BEGIN SOURCE DOCUMENT

# Benchmark of different methods and languages

Say:

$$\mathrm{sum}(a) = \Sigma_{i=1}^na_i$$

where $n$ is the length of vector $\mathbf{a}$.

In [1]:
n = 10_000_000
a = rand(n)
sum(a)

4.998132558111681e6

In [2]:
@time sum(a)  # usually you should run several times to have a stable time usage.
# That's why it is better to use package BenchmarkTools 

  0.004384 seconds (1 allocation: 16 bytes)


4.998132558111681e6

In [3]:
using BenchmarkTools
@benchmark sum($a)

BenchmarkTools.Trial: 
  memory estimate:  0 bytes
  allocs estimate:  0
  --------------
  minimum time:     2.928 ms (0.00% GC)
  median time:      3.069 ms (0.00% GC)
  mean time:        3.054 ms (0.00% GC)
  maximum time:     4.248 ms (0.00% GC)
  --------------
  samples:          1637
  evals/sample:     1

## 1. Julia Built-in

In [4]:
@which sum(a)

In [5]:
# Note there is a link in the result of above cell.
# One can follow the link to learn Julia programming, by watching how others program.
d = Dict()

END SOURCE DOCUMENT

> _GIVEN INSTRUCTION 1_
In the benchmark notebook, what median time does BenchmarkTools report for summing the vector?
> _GIVEN INSTRUCTION 2_
Transcribe everything in the benchmark notebook from "0.004384 seconds (1" down to "2.928 ms (0.00% GC)".

BEGIN INFORMATION PROVIDED

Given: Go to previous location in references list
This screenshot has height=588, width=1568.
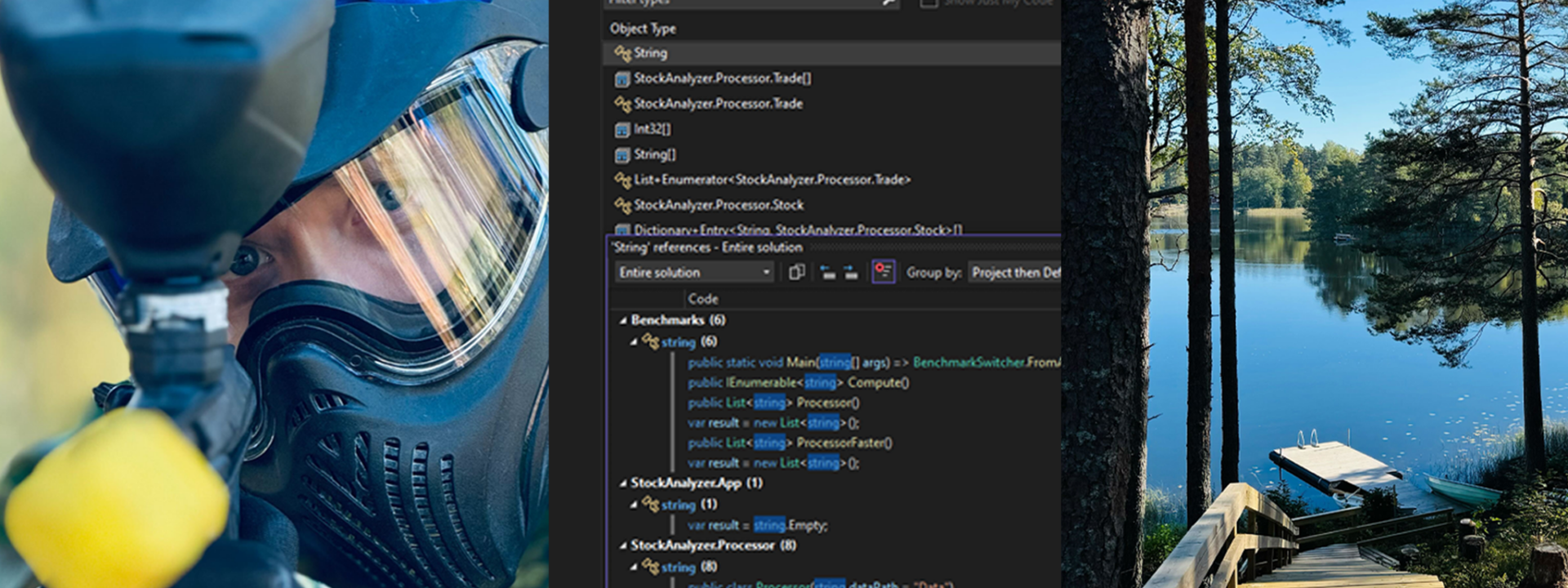Looking at the screenshot, I should [x=827, y=273].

END INFORMATION PROVIDED

> _EXPECTED OUTPUT 1_
3.069 ms

> _EXPECTED OUTPUT 2_
0.004384 seconds (1 allocation: 16 bytes)


4.998132558111681e6

In [3]:
using BenchmarkTools
@benchmark sum($a)

BenchmarkTools.Trial: 
  memory estimate:  0 bytes
  allocs estimate:  0
  --------------
  minimum time:     2.928 ms (0.00% GC)